There are some fruitful avenues worth pursuing in terms of future research endeavours. Evidently, there needs to be more comprehensive investigations into all modes of unusual sensory experiences, including complex hallucinations, in the context of migraine. The prevailing emphasis on visual symptoms (although possibly more prevalent) at the expense of neglecting other sensory modalities denotes a bias that needs to be overcome via a more inclusive approach. This would comprise an examination of related phenomenological parameters (i.e. physical, cognitive and emotional) as well as patient characteristics and associated migraine symptoms. Given its less established nature in migraine studies, the validity of phenomenological inquiry of multisensory hallucinations may be buttressed by borrowing from appropriate existing measures in the psychosis field, or if necessary, creating new tools not premised on the dominance of visual sensory symptoms. Based on such studies, we may begin to elucidate which modalities/types of experiences are most prevalent and distressing, which subgroups of people with migraine are most likely to be affected (according to specific demographic or clinical features) and which key migraine symptoms can serve as prognostic indicators and/or therapeutic targets.

Related to this, tracking the temporal interaction of unusual sensory and migraine symptoms could be especially revealing. This could involve not just the timing of sensory and migraine symptoms relative to one another but also how such temporal ordering may evolve over time within individuals, potentially as a sign of migraine disease progression.
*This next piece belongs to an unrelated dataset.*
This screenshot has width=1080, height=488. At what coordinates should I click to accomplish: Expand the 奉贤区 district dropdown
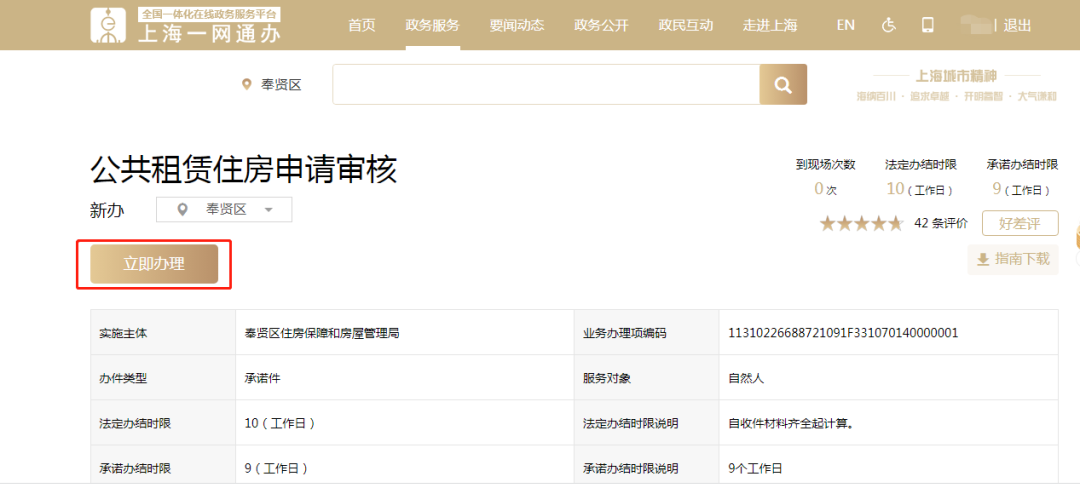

From an etiological perspective, the involvement of multiple sensory processing systems before, during and/or after a migraine episode likely implicates the contribution of diverse neurobiological regions [20, 21]. Studying its overt manifestation in the form of unusual sensory perception may lead to improved mechanistic understandings that could culminate in therapeutic breakthroughs, especially if definitive neurobiological structures or causes can be isolated. Ensuing knowledge from these proposed lines of research will likely in turn bring about direct nosological and treatment benefits. Finally, taking into account the anomalous nature of such perceptual events, consideration should be given to investigating potential stigma in terms of reporting these phenomena as well as coping strategies. This could help raise awareness of these lesser-known migraine symptoms, possibly mistakenly associated with mental illness.

Conclusions

The current systematic review aimed to provide a comprehensive documentation of multisensory complex hallucinations and other unusual perceptual experiences (beyond the visual domain) in the context of migraine. It was concluded that these experiences affect a certain proportion of people with migraine and vary widely in their presentation. This can range from typical everyday perceptions (e.g. smelling food scents) to extraordinary and vivid sensory events across one or more senses (e.g. hearing/seeing human interactions), or even border on the bizarre. It is likely that certain experiential modalities and/or facets are directly linked to patient distress, though added research is necessary to corroborate which phenomenological characteristics are most liable. This research contributes to a greater understanding of the neural effects of migraine and may help establish it as more than a headache condition. From a clinical perspective, increased clinician–patient awareness is vital to manage distress (where necessary), and scientifically, related nosological issues warrant further consideration. An inclusive management of these unusual sensory symptoms may be key to offering a holistic therapeutic approach in migraine. Given that precision medicine has been identified as a key next step in migraine diagnosis and management treatment [7], recognition of these understudied multisensory experiences is warranted.